Un détenu volontaire pourra aussi passer des entretiens d’embauche avec les employeurs et pourra postuler. À noter que seul un motif de sécurité peut être opposé à un prisonnier qui voudrait travailler. En revanche, toujours pas de congés payés ni de compensation en cas d’arrêt maladie.
Les personnes détenues qui demandent à avoir un emploi peuvent faire un recours.

Le travail dans les prisons contre les risques de récidive

Stand « Restauration » au Forum des métiers 2018. Prison de Nantes

Le but est de se rapprocher le plus possible de ce qui existe à l’extérieur du milieu carcéral pour favoriser la réinsertion et préparer la sortie.

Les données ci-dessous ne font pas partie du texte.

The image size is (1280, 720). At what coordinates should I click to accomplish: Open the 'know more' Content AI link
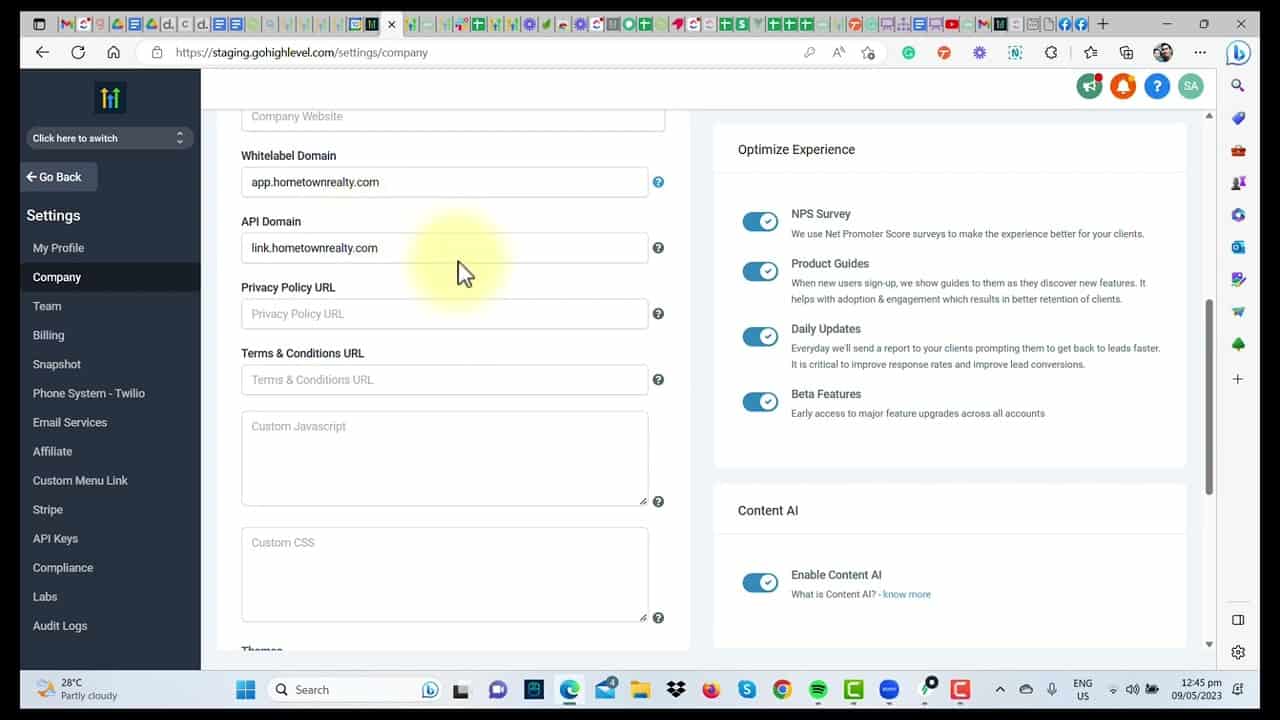tap(906, 595)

Cette réforme est importante car, selon le garde des Sceaux Eric Dupond-Moretti, le travail en détention diminue de 50% le risque de récidive.

Des soucis perdurent
Cécile Marcel, directrice de la section française de l’Observatoire International des Prisons (OIP) rappelle qu’il n’y a que 28% des personnes détenues qui travaillent, essentiellement au service général de la prison, c’est-à-dire à la cantine, à la distribution des repas, au ménage. Elles travaillent aussi en concession privée, c’est-à-dire pour des prestataires extérieurs.
Par ailleurs, le salaire oscille entre 20% et 45% du Smic.

Pour Prune Missoffe de l’observatoire international des prisons, cette réforme ne va pas encore assez loin. « On regrette fortement que certains des droits de la protection sociale soient encore exclus, sans qu’on puisse le justifier par des contraintes qui seraient inhérentes à la prison, comme le cas de maladies non professionnelles ou des congés payés, et on a une réforme complètement muette sur la rémunération… Les personnes détenues restent une main-d’œuvre flexible, entièrement dépendante de l’activité des donneurs d’ordre. On a quelques avancées, mais on a toujours fait entrer le droit du travail en prison ».

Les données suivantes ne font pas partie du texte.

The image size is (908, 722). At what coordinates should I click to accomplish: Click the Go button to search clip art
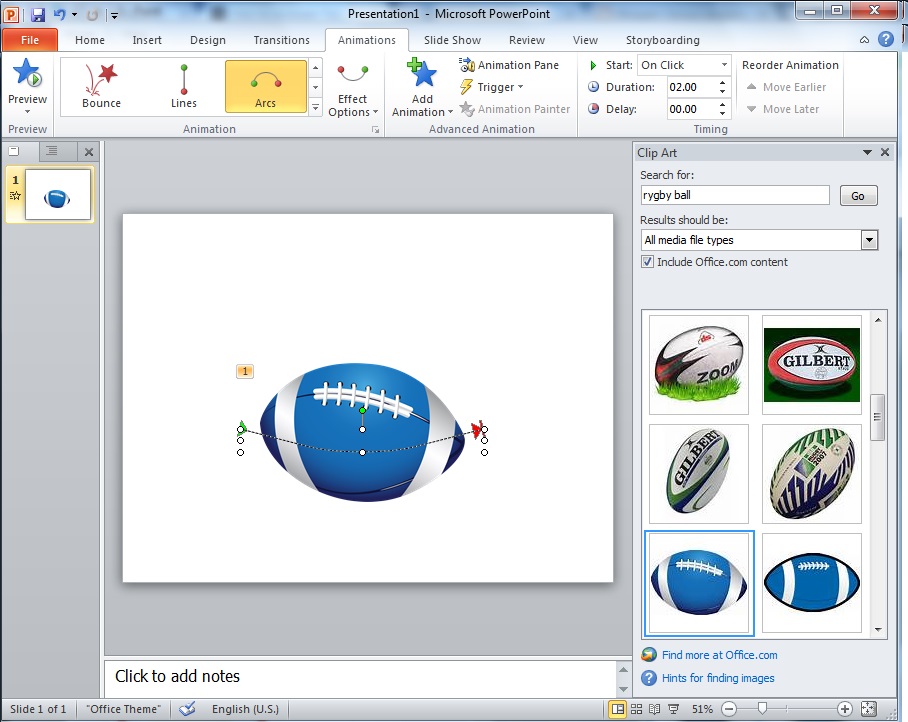pos(858,195)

L’administration pénitentiaire estime que si on oblige les concessionnaires à payer au Smic il n’y en aura plus.
Pour l’OIP, cela pose la question du contenu du travail en prison. Le problème c’est que le travail qu’on donne aux détenus est très peu qualifiant, c’est souvent de la manutention. Il faudrait complètement repenser l’organisation du travail en prison, favoriser l’insertion par l’activité économique. Il faudrait que l’économie du travail soit davantage subventionnée.

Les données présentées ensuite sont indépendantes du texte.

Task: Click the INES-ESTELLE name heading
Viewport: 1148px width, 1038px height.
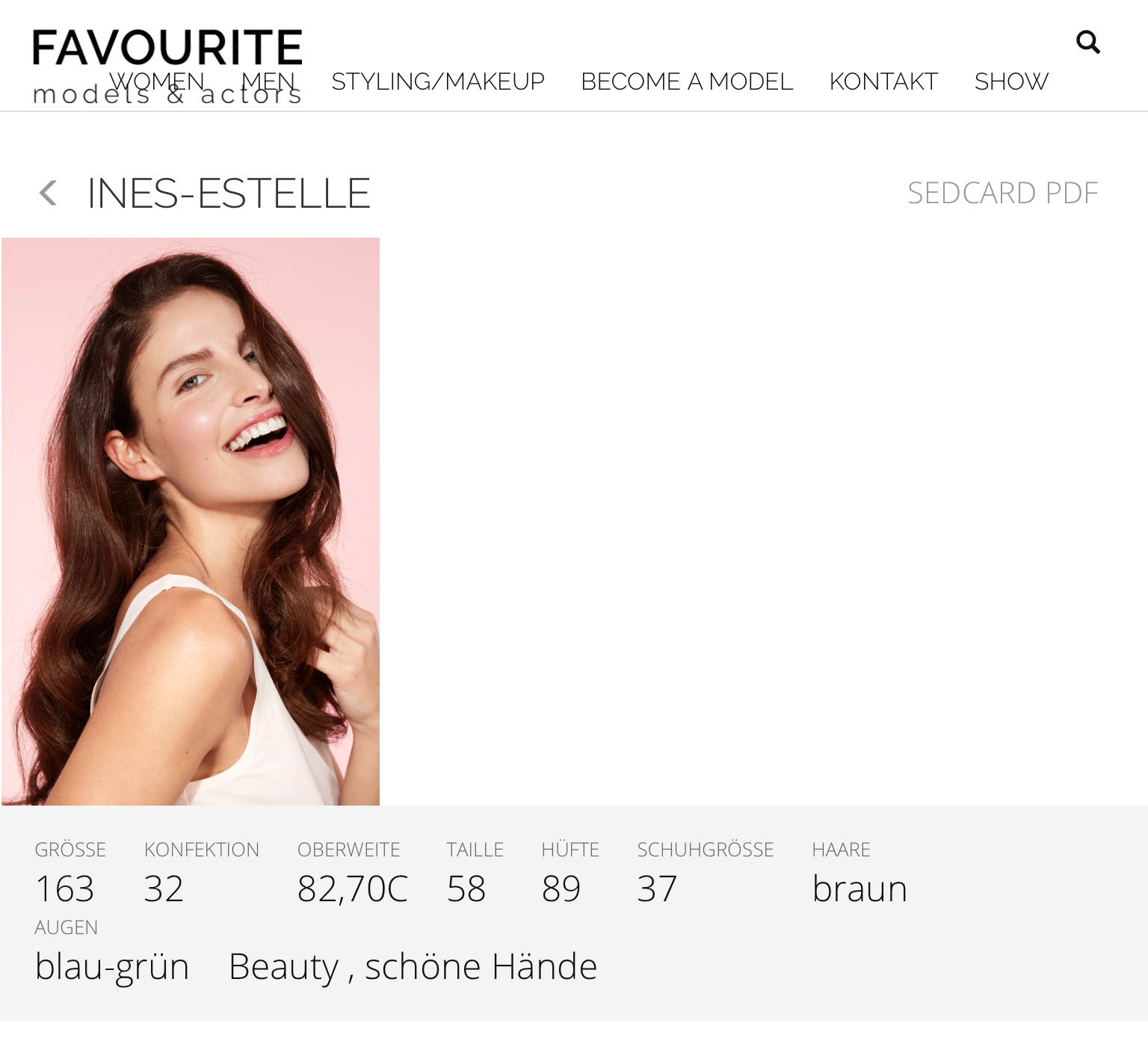Action: click(x=229, y=194)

Une forte demande de la part des prisonniers

Il y a une forte demande, il y a plus de personnes qui souhaiteraient travailler que d’offres de postes. La détention coûte de l’argent. Il faut payer la télé, le frigo, le téléphone… Le fait de travailler permet d’avoir un petit pécule et de pouvoir sortir de cellule parce que, sinon, le temps en détention est extrêmement vide.